* **Passage to read**
OSHAWA - The fur was flying this week, as Oshawa's Corporate Services Committee held a special meeting to discuss new regulations for pet stores and kennels.

The meeting, which marked the third time the issue has been debated in two months, drew a crowd of store owners, animal rights activists, hobby breeders and other pet industry experts, who were largely critical of the committee's direction.

According to a report issued by Corporate Services Commissioner Rick Stockman, the issue surfaced in 2004, when an Oshawa resident expressed concern about the state of the city's pet stores, when her puppy died of Pavro virus, eight days after it was purchased.

Following a staff review of the current licensing bylaw, which does not include pet stores and kennels, and a well-attended public meeting in March, several amendments were recommended:

* pet stores and kennels be required to obtain municipal licences;

* that staff caring for animals are properly trained;

* that sick animals receive prompt care;

* and that animals receive care for a minimum number of hours in a 24-hour period.

"We all agree that there should be regulations, but I can't for the life of me figure out why you're only targeting pet stores," said Trent Pets owner Greg Barda, angry that the proposed bylaw exempts the Humane Society and other shelters. "They sell pets, they're open to the public, and they also have cases of Pavro and other diseases. Why would they be treated differently?"

Also criticizing the bylaw was Jacquie Blackburn of the Durham Avicultural Society, whose 200 members breed and raise birds. She said the amendments will put unnecessary strain on people who enjoy pets as a hobby, not a business.

* **What is expected**
Reproduce the portion of the article on Oshawa's pet store rules that begins at the words "According to a" and ends after "it was purchased.".

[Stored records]
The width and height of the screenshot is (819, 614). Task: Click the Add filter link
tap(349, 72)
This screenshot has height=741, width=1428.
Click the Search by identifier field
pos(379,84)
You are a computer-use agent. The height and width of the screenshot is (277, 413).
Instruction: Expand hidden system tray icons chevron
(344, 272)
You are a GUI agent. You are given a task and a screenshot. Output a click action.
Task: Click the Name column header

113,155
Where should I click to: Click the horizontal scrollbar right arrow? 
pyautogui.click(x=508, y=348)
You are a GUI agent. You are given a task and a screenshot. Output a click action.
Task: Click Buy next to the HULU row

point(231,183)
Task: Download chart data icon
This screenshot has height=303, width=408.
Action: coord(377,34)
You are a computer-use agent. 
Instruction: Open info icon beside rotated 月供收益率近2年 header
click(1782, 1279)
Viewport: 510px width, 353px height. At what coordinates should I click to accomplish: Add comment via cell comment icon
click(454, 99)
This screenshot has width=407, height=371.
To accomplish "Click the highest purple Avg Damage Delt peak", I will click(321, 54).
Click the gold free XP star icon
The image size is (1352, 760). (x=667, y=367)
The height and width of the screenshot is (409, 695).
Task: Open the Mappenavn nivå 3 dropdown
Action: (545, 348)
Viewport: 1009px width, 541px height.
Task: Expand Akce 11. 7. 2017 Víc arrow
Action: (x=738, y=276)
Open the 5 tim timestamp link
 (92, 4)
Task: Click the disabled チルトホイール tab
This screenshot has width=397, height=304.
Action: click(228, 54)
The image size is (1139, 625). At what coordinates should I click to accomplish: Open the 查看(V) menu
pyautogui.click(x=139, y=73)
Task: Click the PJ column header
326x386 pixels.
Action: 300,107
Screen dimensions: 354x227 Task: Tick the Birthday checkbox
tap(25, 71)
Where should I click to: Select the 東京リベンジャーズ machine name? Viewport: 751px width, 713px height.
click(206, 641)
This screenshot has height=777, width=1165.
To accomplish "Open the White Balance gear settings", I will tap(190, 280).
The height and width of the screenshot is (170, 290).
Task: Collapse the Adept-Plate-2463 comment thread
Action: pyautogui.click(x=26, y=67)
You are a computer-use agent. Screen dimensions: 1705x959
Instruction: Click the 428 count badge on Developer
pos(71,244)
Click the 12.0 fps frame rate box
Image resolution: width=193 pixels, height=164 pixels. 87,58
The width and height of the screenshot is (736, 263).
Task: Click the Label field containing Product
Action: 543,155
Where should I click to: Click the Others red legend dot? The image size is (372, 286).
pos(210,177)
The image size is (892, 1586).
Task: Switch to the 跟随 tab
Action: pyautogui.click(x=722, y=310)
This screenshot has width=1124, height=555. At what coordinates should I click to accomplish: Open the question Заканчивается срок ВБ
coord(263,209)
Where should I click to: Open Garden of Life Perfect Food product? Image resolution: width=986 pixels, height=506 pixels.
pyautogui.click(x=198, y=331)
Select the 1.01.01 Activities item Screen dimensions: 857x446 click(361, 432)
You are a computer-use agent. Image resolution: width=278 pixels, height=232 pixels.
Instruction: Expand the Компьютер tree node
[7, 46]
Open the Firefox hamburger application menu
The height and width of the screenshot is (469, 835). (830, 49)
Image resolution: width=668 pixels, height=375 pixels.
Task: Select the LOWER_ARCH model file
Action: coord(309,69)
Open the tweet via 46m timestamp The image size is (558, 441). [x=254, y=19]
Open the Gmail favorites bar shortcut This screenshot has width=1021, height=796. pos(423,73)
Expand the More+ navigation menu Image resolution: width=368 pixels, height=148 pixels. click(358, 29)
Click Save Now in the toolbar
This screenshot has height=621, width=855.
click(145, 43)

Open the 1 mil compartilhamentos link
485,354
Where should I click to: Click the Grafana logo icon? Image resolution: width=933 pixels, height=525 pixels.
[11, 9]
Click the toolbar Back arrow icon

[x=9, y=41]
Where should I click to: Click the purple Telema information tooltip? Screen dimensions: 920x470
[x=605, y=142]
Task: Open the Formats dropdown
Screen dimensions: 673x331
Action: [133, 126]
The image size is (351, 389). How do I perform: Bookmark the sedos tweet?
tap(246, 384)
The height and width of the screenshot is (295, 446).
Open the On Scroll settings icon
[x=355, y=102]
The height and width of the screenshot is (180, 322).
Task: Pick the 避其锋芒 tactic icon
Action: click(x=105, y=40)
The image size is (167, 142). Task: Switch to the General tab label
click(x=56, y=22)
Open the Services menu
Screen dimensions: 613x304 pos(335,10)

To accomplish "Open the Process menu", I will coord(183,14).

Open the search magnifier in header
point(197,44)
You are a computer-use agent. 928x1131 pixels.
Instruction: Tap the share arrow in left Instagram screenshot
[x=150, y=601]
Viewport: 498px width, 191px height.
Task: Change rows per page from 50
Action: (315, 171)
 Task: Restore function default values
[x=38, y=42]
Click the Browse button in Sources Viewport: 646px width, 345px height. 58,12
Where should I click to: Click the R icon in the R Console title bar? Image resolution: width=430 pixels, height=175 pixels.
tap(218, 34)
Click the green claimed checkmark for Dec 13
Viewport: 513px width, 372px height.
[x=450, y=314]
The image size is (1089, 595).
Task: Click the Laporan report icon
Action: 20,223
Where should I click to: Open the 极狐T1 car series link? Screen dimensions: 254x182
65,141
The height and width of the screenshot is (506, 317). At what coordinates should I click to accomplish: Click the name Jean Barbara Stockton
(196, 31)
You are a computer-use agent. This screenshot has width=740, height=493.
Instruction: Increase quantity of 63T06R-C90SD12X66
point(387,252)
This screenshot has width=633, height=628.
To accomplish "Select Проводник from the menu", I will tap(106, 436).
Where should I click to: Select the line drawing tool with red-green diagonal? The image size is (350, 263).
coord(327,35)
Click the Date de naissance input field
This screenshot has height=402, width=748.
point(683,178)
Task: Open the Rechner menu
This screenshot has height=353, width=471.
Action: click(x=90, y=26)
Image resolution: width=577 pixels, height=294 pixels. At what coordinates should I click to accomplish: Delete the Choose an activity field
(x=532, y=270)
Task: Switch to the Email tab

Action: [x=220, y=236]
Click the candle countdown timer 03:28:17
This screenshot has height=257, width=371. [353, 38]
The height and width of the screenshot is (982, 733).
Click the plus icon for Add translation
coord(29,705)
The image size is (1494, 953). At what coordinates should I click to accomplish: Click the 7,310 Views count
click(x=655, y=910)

* **Task result**
According to a report issued by Corporate Services Commissioner Rick Stockman, the issue surfaced in 2004, when an Oshawa resident expressed concern about the state of the city's pet stores, when her puppy died of Pavro virus, eight days after it was purchased.